→ **Instructions to follow**
Read each of the lines below and tally those with "Virgo"; the tally is the whole answer.

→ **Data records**
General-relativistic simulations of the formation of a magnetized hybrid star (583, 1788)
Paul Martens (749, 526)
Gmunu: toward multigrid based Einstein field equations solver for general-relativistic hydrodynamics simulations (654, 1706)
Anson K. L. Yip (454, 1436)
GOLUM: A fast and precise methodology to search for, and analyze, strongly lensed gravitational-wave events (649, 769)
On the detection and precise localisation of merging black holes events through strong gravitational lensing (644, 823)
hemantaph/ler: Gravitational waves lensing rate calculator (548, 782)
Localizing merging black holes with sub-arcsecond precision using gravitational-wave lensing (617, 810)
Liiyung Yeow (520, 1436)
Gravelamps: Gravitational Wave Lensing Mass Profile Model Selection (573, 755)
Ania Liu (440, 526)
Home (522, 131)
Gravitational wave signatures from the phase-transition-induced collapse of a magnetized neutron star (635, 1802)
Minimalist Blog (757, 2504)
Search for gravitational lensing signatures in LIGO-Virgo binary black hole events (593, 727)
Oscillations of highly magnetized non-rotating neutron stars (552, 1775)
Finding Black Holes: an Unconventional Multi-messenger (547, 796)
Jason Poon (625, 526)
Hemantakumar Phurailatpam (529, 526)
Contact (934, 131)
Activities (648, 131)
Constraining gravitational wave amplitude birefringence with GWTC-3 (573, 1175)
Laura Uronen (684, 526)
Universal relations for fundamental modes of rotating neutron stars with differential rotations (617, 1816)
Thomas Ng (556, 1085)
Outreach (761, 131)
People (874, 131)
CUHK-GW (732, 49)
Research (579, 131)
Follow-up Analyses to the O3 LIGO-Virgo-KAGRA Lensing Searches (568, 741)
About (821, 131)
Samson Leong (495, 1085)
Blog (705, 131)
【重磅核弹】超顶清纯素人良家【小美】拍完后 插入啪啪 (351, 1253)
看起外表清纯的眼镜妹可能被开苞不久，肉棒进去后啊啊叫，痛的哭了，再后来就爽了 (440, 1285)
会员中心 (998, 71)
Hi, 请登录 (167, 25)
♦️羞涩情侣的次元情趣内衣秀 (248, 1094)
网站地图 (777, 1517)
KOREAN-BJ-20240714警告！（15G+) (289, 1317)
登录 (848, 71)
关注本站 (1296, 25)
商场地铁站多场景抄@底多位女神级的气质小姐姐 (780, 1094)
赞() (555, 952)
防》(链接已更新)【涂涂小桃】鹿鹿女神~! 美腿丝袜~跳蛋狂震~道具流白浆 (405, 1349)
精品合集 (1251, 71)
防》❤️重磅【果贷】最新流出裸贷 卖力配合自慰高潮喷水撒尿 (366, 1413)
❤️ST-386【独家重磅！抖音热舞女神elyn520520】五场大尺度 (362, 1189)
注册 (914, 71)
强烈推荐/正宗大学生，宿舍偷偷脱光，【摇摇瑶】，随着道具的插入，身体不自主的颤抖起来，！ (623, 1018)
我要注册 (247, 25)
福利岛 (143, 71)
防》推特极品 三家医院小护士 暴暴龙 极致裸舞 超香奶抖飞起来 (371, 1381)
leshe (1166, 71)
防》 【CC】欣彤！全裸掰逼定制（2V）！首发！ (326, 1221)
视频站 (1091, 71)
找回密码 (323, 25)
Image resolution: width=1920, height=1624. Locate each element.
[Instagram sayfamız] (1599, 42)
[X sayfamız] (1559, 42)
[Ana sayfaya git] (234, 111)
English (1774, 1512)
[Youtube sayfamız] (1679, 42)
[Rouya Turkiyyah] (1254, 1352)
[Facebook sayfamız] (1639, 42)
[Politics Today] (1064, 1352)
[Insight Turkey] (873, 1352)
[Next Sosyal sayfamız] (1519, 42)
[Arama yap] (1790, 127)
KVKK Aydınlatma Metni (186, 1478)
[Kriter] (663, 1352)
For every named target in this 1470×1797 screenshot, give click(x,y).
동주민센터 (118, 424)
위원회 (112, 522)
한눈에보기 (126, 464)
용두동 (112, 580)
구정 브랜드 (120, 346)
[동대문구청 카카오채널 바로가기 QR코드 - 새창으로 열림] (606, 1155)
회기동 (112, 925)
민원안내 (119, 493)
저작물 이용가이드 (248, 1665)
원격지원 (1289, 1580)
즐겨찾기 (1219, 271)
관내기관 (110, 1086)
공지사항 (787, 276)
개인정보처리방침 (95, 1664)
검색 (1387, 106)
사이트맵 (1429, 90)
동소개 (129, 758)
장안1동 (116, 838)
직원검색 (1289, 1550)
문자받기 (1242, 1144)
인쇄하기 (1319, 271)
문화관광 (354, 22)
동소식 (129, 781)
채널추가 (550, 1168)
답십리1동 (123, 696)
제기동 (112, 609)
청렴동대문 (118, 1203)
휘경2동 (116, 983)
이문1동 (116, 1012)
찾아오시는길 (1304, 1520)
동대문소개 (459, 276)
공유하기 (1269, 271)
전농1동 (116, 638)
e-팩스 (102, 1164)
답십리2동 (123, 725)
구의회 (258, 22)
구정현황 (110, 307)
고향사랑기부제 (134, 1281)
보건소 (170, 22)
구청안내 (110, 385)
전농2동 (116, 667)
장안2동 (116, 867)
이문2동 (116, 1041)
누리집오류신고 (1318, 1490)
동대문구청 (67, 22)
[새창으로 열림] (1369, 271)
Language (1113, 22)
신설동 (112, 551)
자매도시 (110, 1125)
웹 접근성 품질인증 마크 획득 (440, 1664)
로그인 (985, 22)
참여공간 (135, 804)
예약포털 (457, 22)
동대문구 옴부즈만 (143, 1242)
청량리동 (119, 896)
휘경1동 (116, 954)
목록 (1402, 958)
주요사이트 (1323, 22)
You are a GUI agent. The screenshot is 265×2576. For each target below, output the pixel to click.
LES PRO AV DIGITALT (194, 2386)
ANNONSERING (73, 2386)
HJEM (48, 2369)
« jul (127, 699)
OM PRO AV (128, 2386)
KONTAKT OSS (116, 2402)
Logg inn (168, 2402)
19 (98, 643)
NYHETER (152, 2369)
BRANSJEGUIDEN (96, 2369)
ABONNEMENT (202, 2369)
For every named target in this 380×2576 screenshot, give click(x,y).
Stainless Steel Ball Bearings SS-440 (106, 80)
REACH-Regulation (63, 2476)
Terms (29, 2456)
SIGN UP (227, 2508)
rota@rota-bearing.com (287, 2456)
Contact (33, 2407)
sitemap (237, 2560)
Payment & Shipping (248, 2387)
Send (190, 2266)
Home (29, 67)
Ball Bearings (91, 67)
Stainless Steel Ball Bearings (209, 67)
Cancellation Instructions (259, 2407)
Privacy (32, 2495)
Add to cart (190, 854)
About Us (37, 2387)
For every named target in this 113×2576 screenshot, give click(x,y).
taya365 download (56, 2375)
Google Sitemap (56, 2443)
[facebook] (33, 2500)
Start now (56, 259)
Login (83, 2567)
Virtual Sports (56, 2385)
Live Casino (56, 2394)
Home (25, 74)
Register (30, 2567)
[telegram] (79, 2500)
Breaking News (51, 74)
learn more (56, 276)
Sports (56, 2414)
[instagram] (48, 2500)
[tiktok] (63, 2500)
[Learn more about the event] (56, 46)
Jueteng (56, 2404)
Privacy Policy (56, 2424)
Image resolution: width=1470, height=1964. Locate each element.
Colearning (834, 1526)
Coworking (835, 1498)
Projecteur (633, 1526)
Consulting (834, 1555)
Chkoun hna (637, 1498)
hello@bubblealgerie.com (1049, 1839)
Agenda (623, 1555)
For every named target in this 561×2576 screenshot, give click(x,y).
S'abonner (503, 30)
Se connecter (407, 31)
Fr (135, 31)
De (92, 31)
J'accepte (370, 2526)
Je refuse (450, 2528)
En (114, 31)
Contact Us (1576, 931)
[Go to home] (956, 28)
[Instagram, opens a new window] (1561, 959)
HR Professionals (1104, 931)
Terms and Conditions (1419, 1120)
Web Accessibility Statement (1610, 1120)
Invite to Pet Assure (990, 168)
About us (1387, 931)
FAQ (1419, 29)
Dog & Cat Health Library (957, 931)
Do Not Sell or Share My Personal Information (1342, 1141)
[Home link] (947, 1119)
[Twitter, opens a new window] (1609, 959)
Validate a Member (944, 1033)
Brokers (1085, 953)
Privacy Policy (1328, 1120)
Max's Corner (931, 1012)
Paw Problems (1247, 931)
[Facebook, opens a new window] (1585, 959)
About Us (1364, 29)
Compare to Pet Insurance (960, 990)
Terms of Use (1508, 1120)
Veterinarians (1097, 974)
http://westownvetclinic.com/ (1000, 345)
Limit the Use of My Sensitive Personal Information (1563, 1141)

→ **Response**
2